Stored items

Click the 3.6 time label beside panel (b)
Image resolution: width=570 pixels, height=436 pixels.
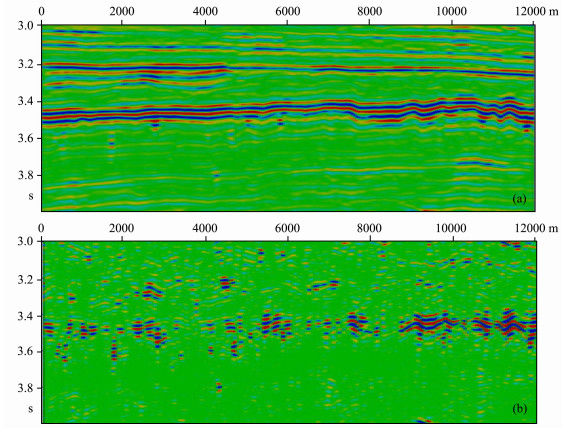point(25,351)

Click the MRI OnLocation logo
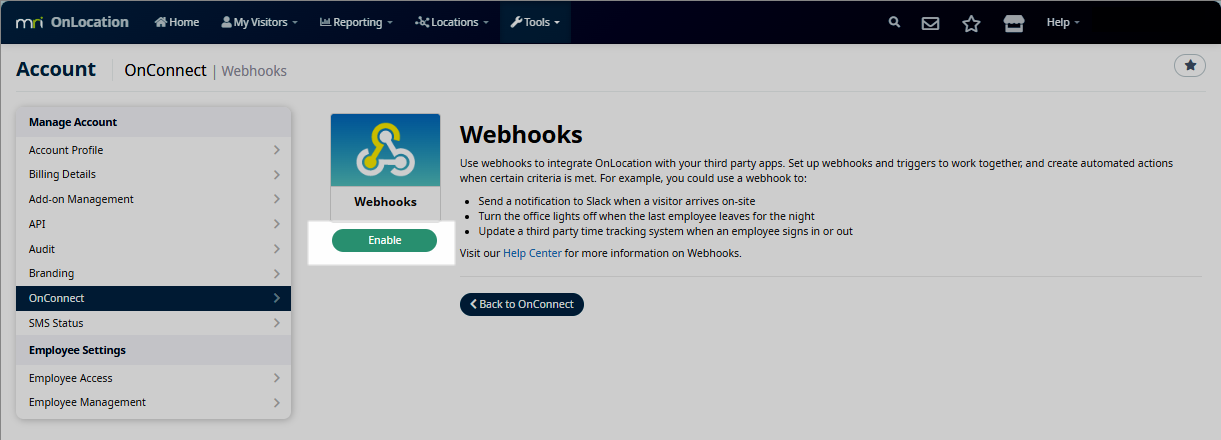pyautogui.click(x=72, y=22)
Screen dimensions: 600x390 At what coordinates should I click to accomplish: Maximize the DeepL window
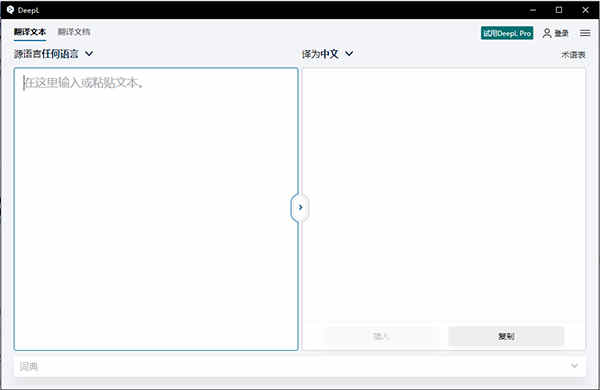coord(559,10)
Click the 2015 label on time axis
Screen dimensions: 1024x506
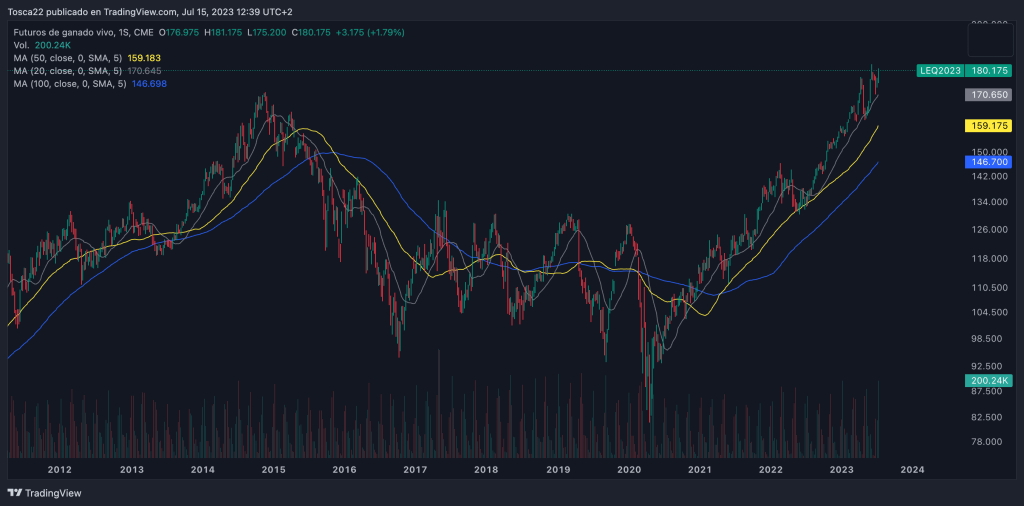(273, 469)
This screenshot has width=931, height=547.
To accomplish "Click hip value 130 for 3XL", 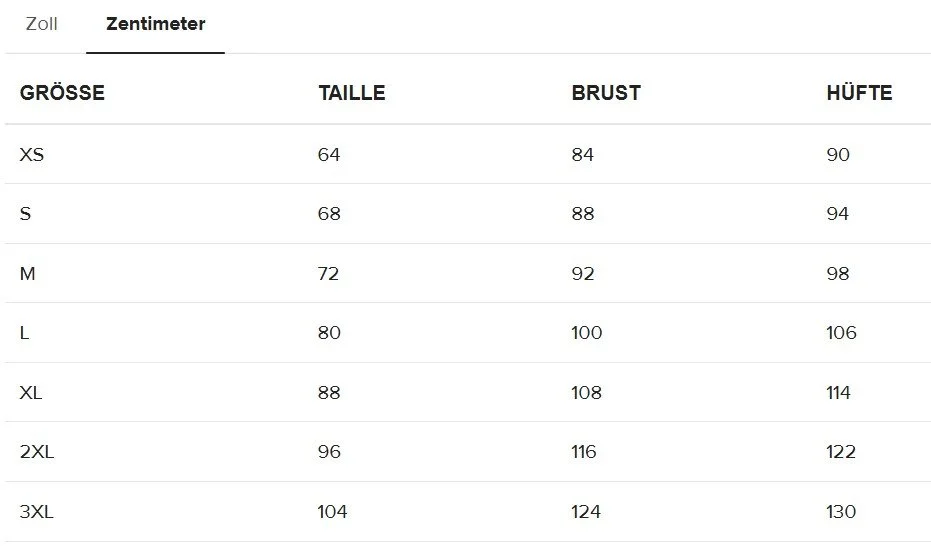I will pos(841,511).
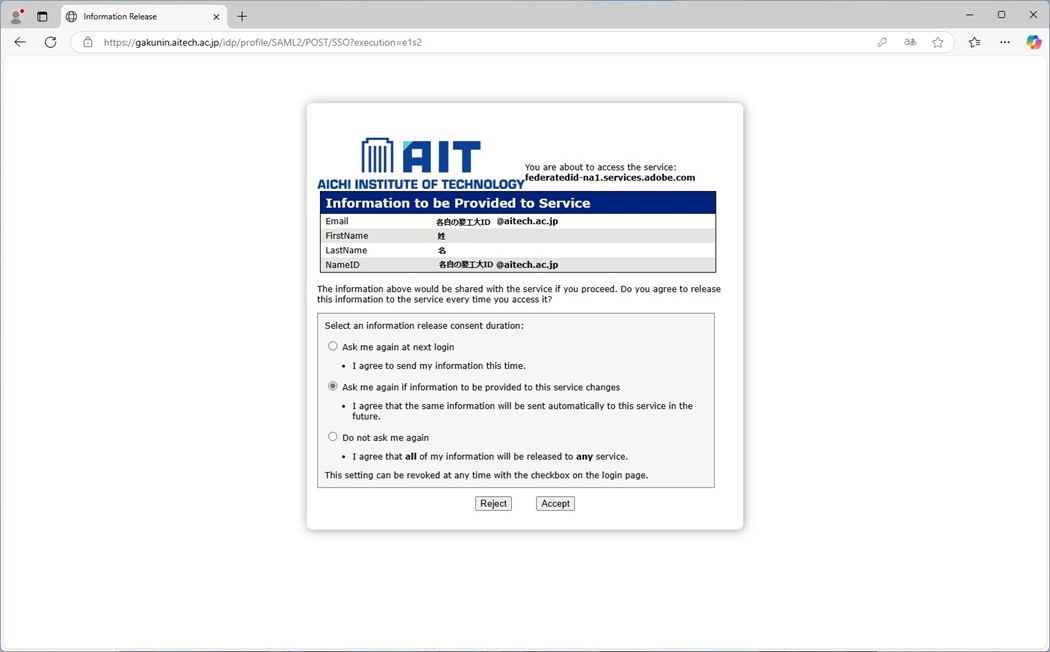Open Settings and more ellipsis menu

(x=1005, y=42)

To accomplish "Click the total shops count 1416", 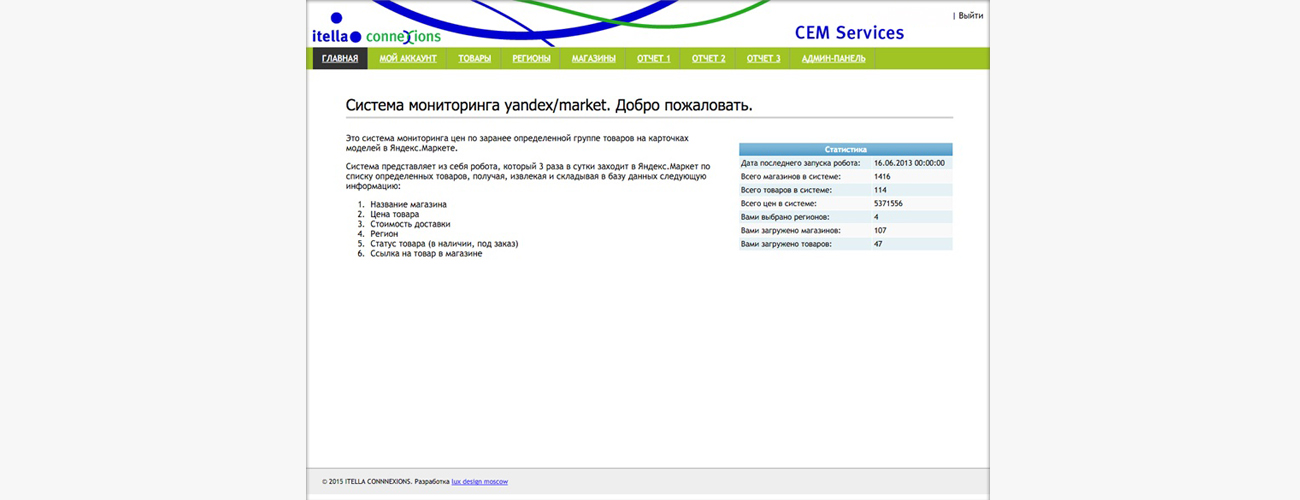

EXERCISE: Report back every line of the entries in which "time" occurs.

EXPECTED OUTPUT:
Click the 3.6 time label beside panel (b)
Click the 2015 label on time axis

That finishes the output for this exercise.